> **PROMPT**:
Print exactly the lines from the one that contains "Click the Mix Template Results app icon" through the final line of the entries below, both included, and nothing else; omit the pictures.

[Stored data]
###

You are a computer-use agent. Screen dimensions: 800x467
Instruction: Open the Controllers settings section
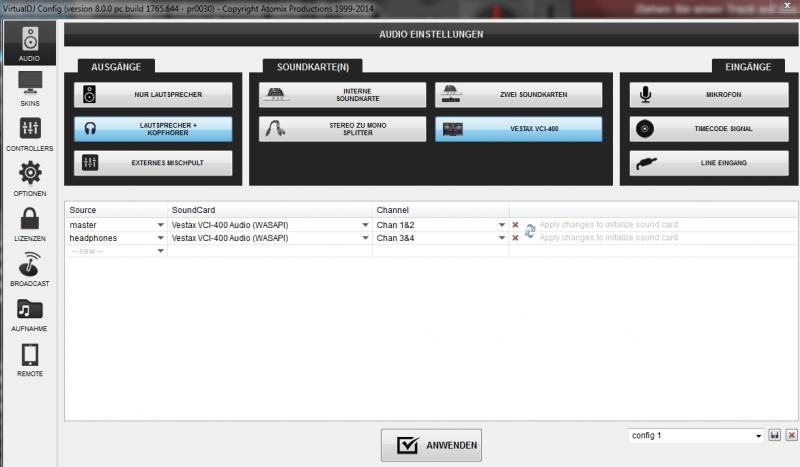[x=30, y=133]
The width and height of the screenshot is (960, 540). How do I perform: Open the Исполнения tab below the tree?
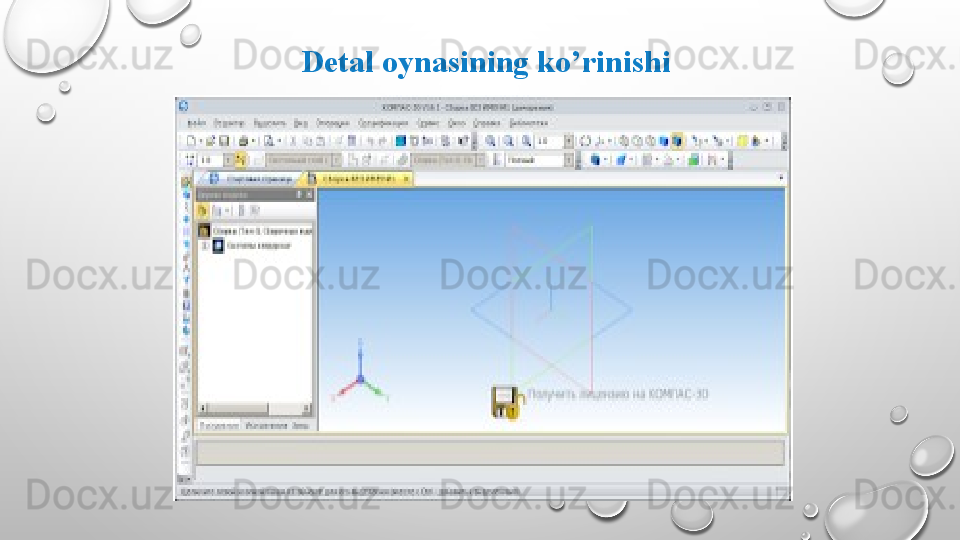pos(266,426)
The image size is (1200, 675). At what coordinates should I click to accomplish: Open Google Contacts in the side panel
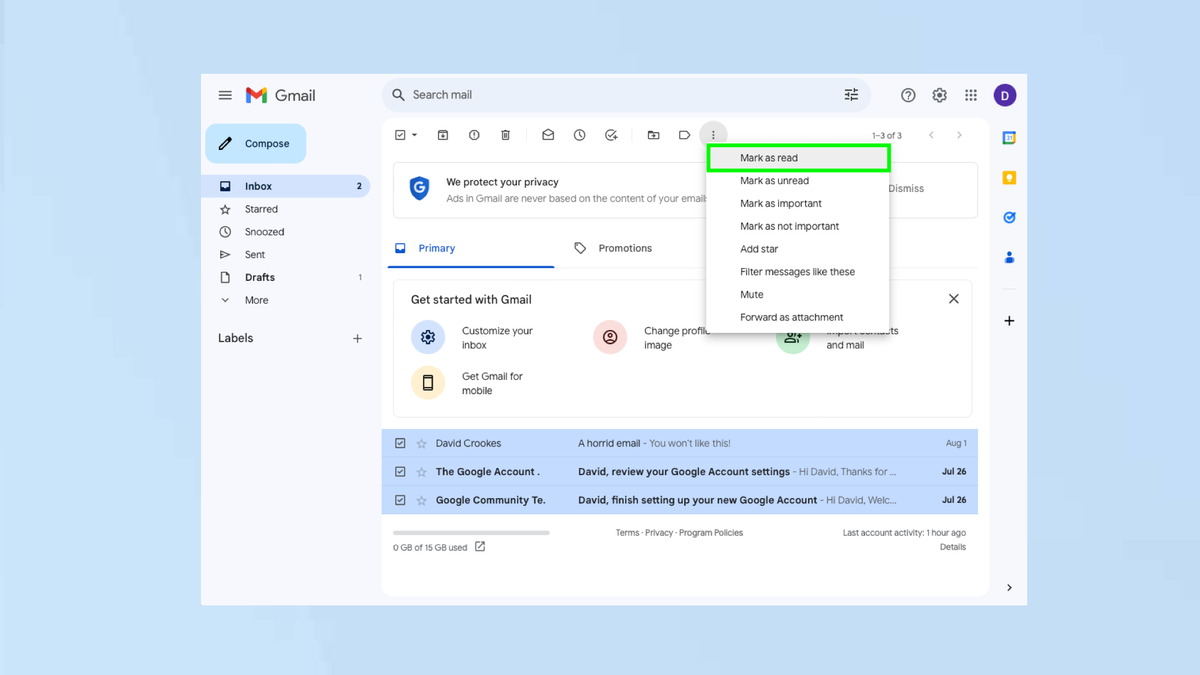point(1008,257)
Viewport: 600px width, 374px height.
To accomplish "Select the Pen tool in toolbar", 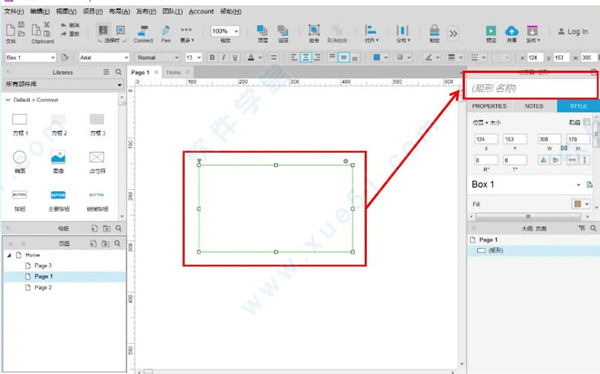I will [x=166, y=31].

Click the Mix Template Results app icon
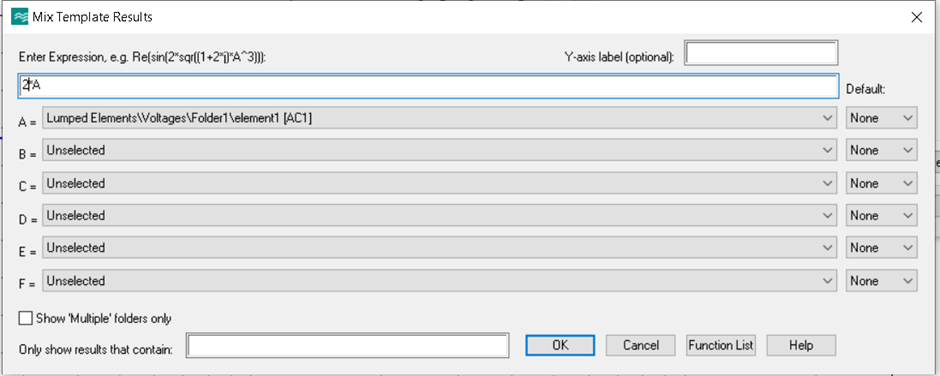coord(20,17)
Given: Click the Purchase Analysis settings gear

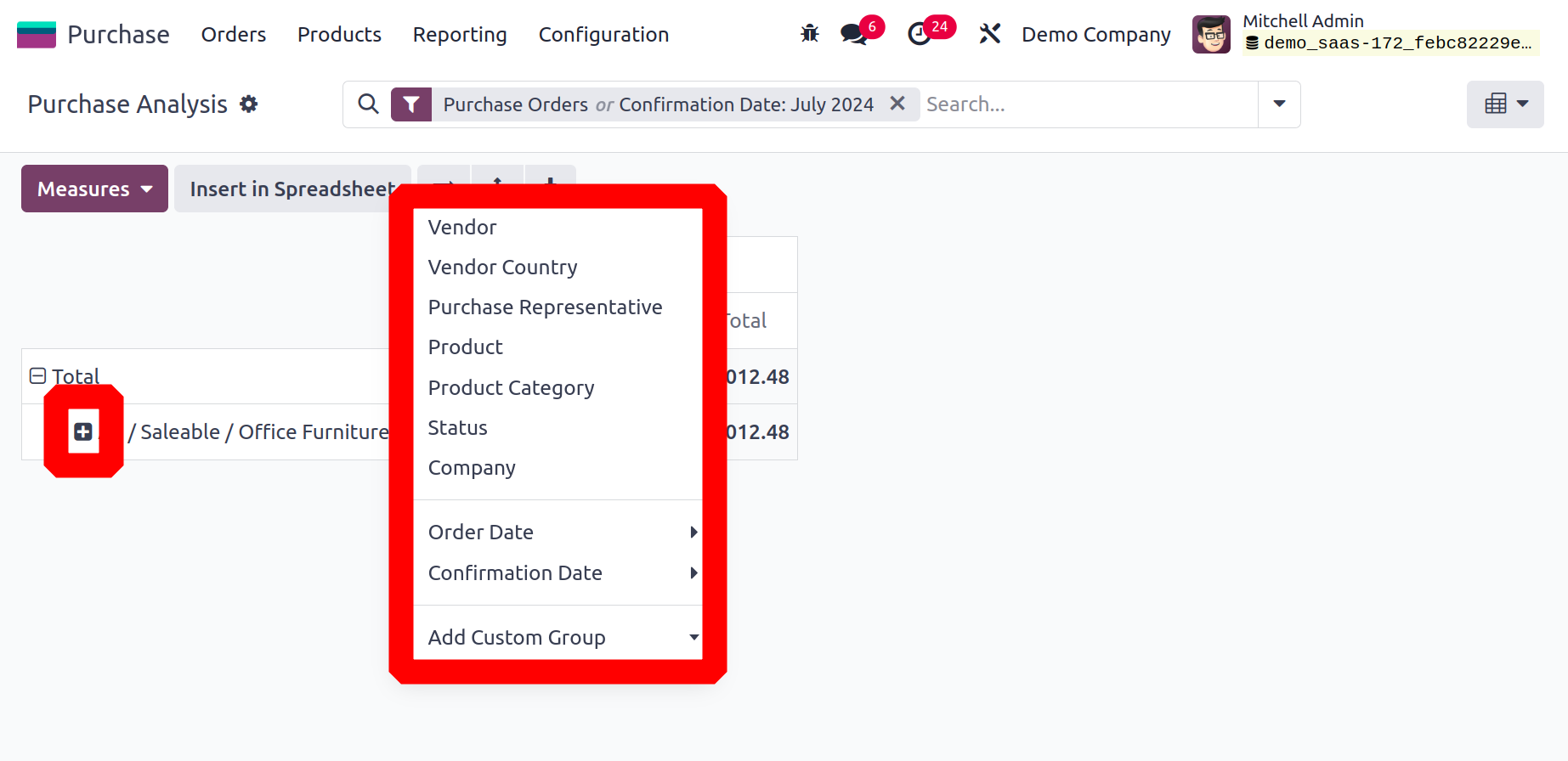Looking at the screenshot, I should pos(248,104).
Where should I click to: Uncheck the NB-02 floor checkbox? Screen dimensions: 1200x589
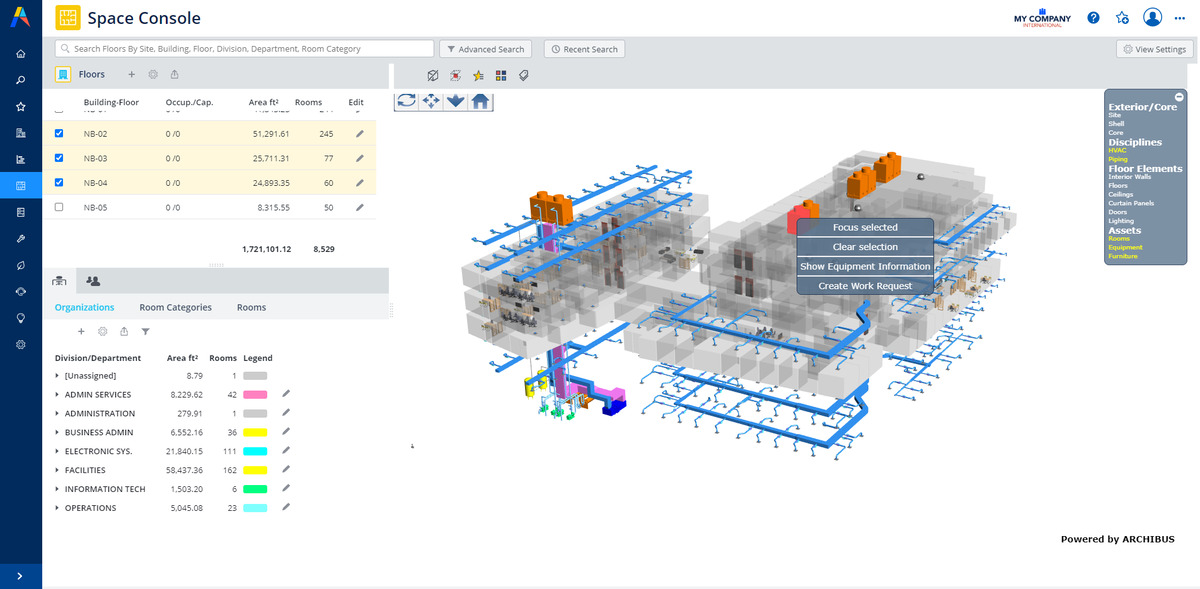click(58, 134)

###

> **RESPONSE TO THIS TASK**:
Click the Mix Template Results app icon
coord(20,17)
Given: Click the Purchase Analysis settings gear

Looking at the screenshot, I should pos(248,104).
Where should I click to: Uncheck the NB-02 floor checkbox? Screen dimensions: 1200x589
click(58, 134)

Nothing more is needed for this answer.